General information from one of Pennsylvania’s leading agricultural universities:

http://ento.psu.edu/extension/trees-shrubs/emerald-ash-borer/factsheets

Help collect seeds of healthy ash and preserve them for when the crisis is over:

http://www.ars.usda.gov/sp2UserFiles/Place/36251200/Ash_Project/HomePage.html

Read about the research being done:

http://www.ars.usda.gov/is/pr/2011/110407.htm

4 Comments on “Emerald Ash Borer (EAB) rant: Tree Hugger? Lumberjack? Squeaky Wheel? Citizen?

  1. As someone who’s worked on communications concerning EAB for 10 years, I have to tell you that PA has been as proactive as they come about EAB, but for the most part, no one pays attention to this pest until it’s in the backyard — literally. There’s great information on EAB (from numerous state and federal and university sources) on http://www.emeraldashborer.info. Thanks for keeping it in the public eye!
    Robin

  2. Glad that this worked out, and that you brought attention to it. Using chemicals might not be ideal, but out of the treatments only Imidacloprid affects honey bees, from what I understand. I wasn’t aware of the scale of the impact of EAB until looking up the information after your post. Given the levels of Ash destruction it’s caused in other parts of the country, I’d say it’s worth the potential impact on bees in the area. Though it’s kind of depressing what your brother said above, that there may be no way to fight it, only to preserve specimens until it passes and start again. I hope that won’t be the case. Parasitic wasps that feed on the EAB have been introduced as one countermeasure, so hopefully some unconventional thinking like that will help. Most of my interest/focus on things back in Pennsylvania has been on the effects of fracking, but I’m glad that I’m more aware of this now. Thanks for finding and passing on the information, and for getting something done about it too!

    Btw, is there a news article up on this yet? I did a very quick search and didn’t find one. Let me know if you can find one. I can get it in the DHS daily publication we produce at work, in the agriculture section.

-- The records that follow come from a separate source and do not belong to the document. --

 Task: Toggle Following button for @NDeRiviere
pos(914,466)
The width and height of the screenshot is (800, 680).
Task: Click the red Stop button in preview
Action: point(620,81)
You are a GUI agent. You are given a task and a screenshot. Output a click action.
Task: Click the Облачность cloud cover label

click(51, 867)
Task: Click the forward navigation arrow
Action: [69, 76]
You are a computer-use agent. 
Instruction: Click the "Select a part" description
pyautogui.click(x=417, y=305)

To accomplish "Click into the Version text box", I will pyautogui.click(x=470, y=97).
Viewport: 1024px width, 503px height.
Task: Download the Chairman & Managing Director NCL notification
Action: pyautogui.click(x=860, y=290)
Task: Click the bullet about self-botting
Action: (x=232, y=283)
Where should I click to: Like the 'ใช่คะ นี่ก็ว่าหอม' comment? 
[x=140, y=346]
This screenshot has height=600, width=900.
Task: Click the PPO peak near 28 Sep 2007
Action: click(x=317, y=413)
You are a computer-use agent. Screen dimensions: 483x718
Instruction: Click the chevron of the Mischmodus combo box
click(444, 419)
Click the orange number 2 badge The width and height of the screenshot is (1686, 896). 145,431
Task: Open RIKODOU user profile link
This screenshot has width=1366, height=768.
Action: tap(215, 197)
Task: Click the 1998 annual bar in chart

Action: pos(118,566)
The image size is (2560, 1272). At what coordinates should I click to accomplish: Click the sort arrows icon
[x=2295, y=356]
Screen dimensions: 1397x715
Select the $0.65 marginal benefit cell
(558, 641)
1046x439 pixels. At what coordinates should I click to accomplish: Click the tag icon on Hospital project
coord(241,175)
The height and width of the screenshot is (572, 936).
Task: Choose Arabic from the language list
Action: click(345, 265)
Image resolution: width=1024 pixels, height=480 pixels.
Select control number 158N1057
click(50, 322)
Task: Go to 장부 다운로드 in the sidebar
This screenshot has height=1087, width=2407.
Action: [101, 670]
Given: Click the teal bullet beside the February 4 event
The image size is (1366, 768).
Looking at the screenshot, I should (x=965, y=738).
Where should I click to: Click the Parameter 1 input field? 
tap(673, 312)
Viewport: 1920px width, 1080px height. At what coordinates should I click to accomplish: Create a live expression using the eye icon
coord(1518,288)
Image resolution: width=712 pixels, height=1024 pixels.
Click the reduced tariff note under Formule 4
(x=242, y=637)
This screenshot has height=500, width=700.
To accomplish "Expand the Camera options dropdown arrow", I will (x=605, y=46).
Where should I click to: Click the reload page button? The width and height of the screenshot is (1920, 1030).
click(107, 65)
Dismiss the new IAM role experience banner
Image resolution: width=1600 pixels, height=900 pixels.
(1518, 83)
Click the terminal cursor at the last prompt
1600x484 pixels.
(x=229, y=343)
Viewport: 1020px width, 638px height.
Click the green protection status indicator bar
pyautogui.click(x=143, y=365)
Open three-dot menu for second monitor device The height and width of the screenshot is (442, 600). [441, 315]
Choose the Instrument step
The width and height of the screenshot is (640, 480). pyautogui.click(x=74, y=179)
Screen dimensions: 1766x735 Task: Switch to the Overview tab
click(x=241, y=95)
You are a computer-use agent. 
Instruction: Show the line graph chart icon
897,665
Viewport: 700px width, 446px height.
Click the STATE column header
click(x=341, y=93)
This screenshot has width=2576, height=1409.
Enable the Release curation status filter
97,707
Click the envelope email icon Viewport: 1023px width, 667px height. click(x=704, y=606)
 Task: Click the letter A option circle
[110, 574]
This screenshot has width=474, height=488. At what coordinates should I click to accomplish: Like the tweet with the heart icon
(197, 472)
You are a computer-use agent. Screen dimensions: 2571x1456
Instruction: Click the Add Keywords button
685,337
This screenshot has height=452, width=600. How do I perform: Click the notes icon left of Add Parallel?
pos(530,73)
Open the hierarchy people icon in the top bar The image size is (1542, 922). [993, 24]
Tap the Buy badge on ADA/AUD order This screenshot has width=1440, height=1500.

  3. Wow sis! You go girl!! Funny thing is, there are many of us “out in the sticks” who have been quite proactive about eab for a couple years now. I think the political fight is important, dont get be wrong, but I also think it’s almost as fruitful as banging your head against a tree! (No pun intended). We have had pretty good results from our own grass roots movement, spreading the woed from landowner to landowner and actively culling ALL mature ash trees both infested and not. We believe the only way to possibly save them is to completely eliminate the ash save the youngest, healthiest saplings.(eab seems so far to not target young saplings) Suprisingly some of the best information comes from the ag. dept. from Michigan, where they have lost 99% plus of their ash. eab has for the most part “moved on” to other areas, and they are just now starting to rebuild the ash forests. Gonna be many years! Eab is tough and travels far and fast. Controling adults is almost impossible! We believe the only way to arrest this blight is to remove the larval food source!! Unfortunately this means every ash over the age of 3 – 5 years. Some promising success has been had in “protecting” some slightly older “pet” trees using a root saturation treatment, but timing is critical! Treatment must start in the spring when upward sapflow is at its peak, after that simply not enough of the larvae killing solution is taken up into the tree to do the job. For now, cut, split and burn!
    Look on the bright side sis; those delicious smores and hotdogs we enjoyed last weekend were most likely seasoned with the slow-roast, sweet aroma of toasted eab larva.
    funny thing about all this…all this time I thought YOU were the one with your head in the sand! You go little sis!! With you 110%!!!